The big three dividers Increased volatility High volatility in supply and demand severely tests operators’ abilities to hit their volume and mix targets – all while maintaining profitability. Both sides of the supply/demand equation are seeing increased complexity, which can be an impediment to productivity gains. The global regulatory environment, the cyclicality of commodity prices, and the impact of generational events or black swans have all convened to increase volatility, especially in supply chains. While not necessarily fragile, supply chains in many industries are not as resilient as they need to be, and the interdependencies can result in major problems when a crisis hits. On the flip side of the supply chain, the demand patterns in end markets are rapidly creating new product mixes for operators with which to contend. Many industries are dealing with new demands for new types of products in their portfolio. For instance, automotive is facing a demand for lighter materials and electric vehicles (EVs), as well as autonomous vehicles. In construction, the demand for pre-fab and 3D printed modules has increased. Manufacturing and refining are facing their own new product trends and demands. As demand shifts in consumer end markets, operators are struggling with a flexible manufacturing response, and it is challenging to deliver a more diverse product set.

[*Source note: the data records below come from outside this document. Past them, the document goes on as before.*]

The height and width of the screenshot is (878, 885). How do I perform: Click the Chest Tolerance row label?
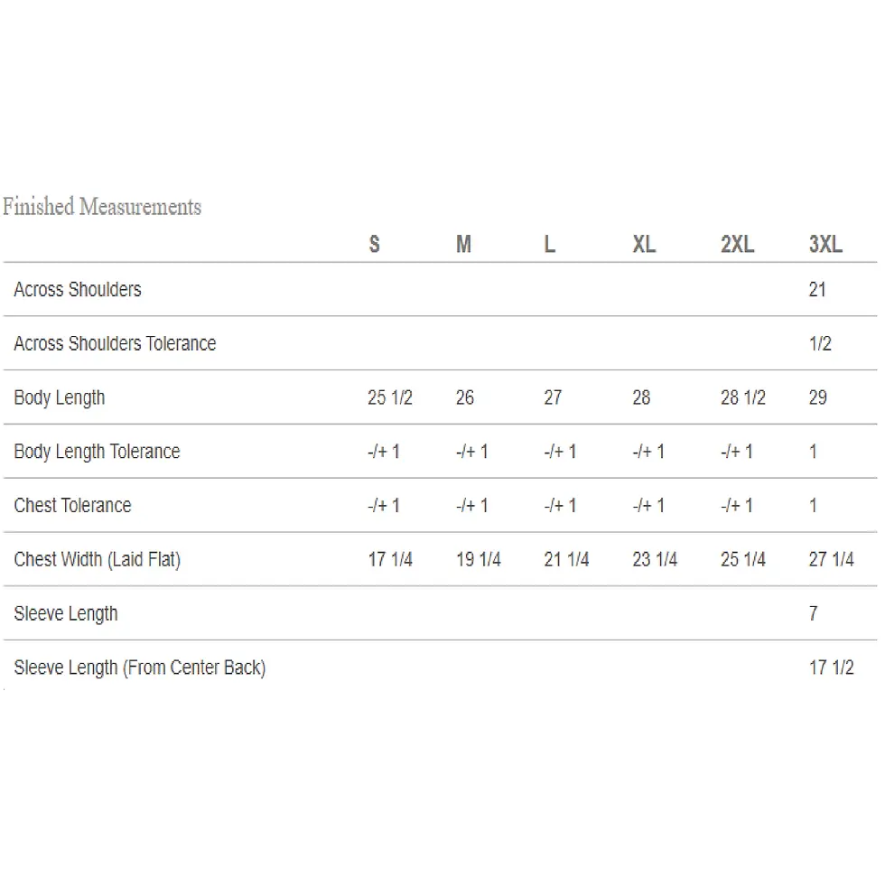click(x=73, y=505)
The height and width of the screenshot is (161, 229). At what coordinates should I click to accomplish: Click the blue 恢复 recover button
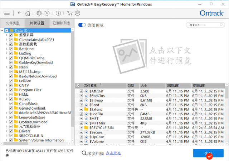tap(208, 153)
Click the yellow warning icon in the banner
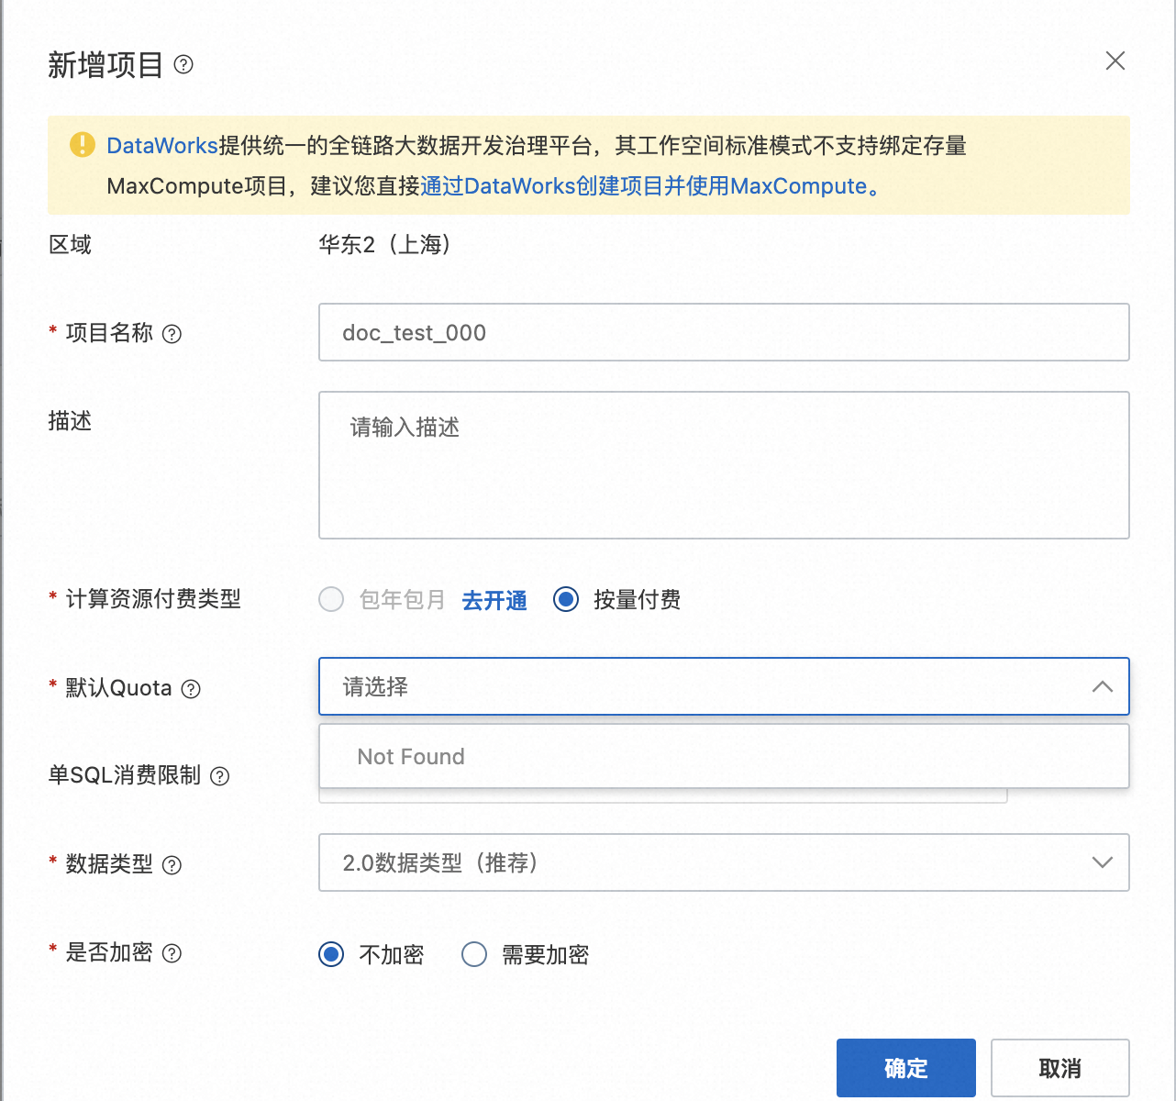Image resolution: width=1176 pixels, height=1101 pixels. [83, 145]
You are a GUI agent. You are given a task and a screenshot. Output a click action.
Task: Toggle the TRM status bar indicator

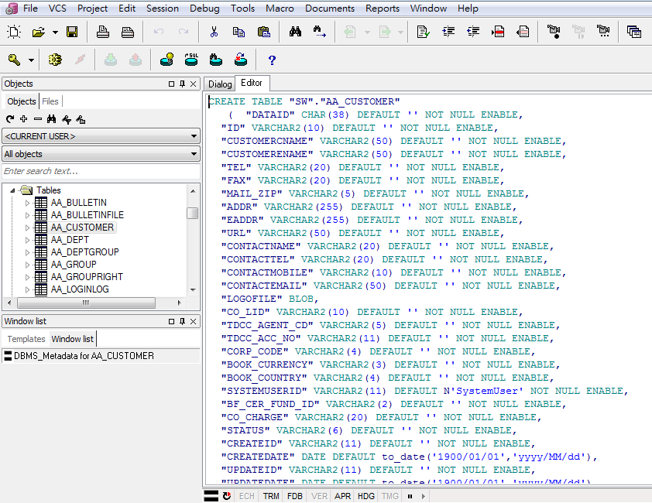tap(271, 496)
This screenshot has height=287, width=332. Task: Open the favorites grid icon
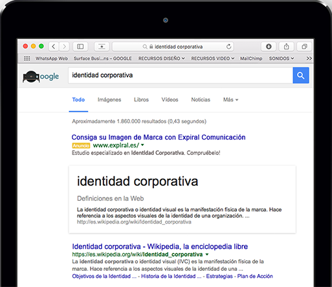click(27, 58)
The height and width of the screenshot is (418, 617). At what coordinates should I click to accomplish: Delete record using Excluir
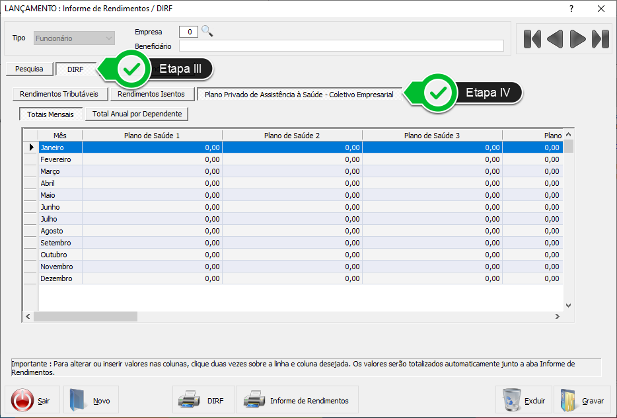[524, 400]
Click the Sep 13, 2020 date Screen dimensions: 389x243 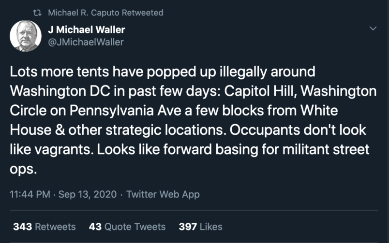tap(88, 195)
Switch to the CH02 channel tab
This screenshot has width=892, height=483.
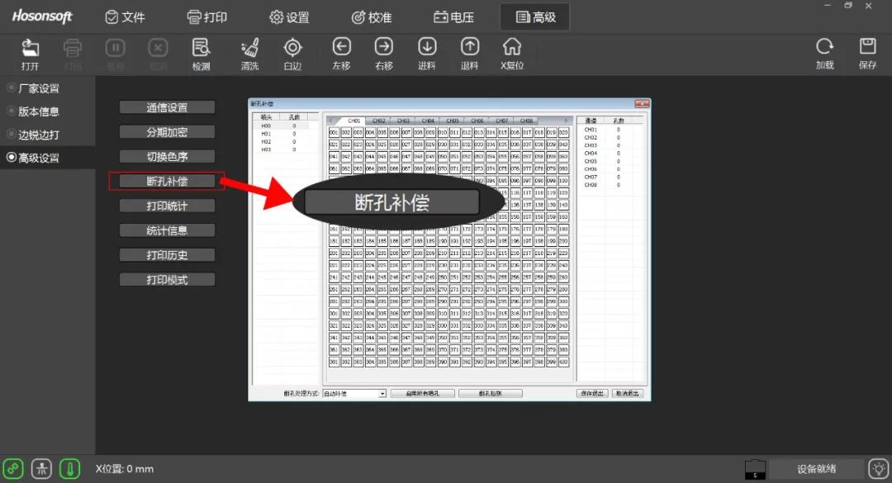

Sustainability as a core imperative The second urgent need relates to the global call for decarbonisation, methane reduction, and green/blue/grey hydrogen issues. In short, the need for real movement on operational sustainability. Many organisations are asking themselves how they can properly respond to these societal demands. How do we all balance profit and efficiency against being a responsible steward of the environment? And the challenges are different for each industrial factor. For instance: Refining: irrespective of recovery pattern, the large volume of emissions contributed by refined products must be offset through efficiency or capture. Chemicals: plastics recycling promises the creation of a circular economy, but investments, partnerships and infrastructure are all still required. Mining: CO2 and water challenges are this sector’s biggest environmental, social, and governance (ESG) issues to solve in order to earn ‘the right to play’. Regardless of the specific sector – improved monitoring of CO2 emissions, better management of energy usage, new implementations of carbon capture technology, and process information-sharing between partners – all of these challenges require digital solutions to properly execute. October 2021 62 HYDROCARBON ENGINEERING
The demographic cliff The third set of challenges involve the impending ‘demographic cliff.’ There are two factors at play in the creation of this ‘cliff.’ First is an ageing workforce which has started to retire – taking decades of expertise with them. Going through this ‘great crew change’ has impacted manufacturers who must increase their training programmes while enduring a decrease in productivity at the same time. The second factor is the ‘deskless employee.’ A lack of remote access to key data can greatly impair productivity across the entire organisation. This gap is especially evident in departments that operate across a far-flung plant – such as maintenance, where personnel may need to be in one location but not have access to accurate data about that equipment and processes. Solving these workforce challenges truly depends on having the right information and right expertise for frontline workers – all at the right time. A successful industrial digital transformation solves all these issues and brings with it the following benefits: Enhanced situational awareness. Minimised human exposure to safety risks. The ability to make better, faster decisions. Enhanced process safety and execution. Improved knowledge capture and management. Valuable, actionable insights and proactive guidance via the use of machine learning (ML)/artificial intelligence (AI). A paradigm shift in training and skills-upgrade, enabled by augmented reality (AR)/virtual reality (VR).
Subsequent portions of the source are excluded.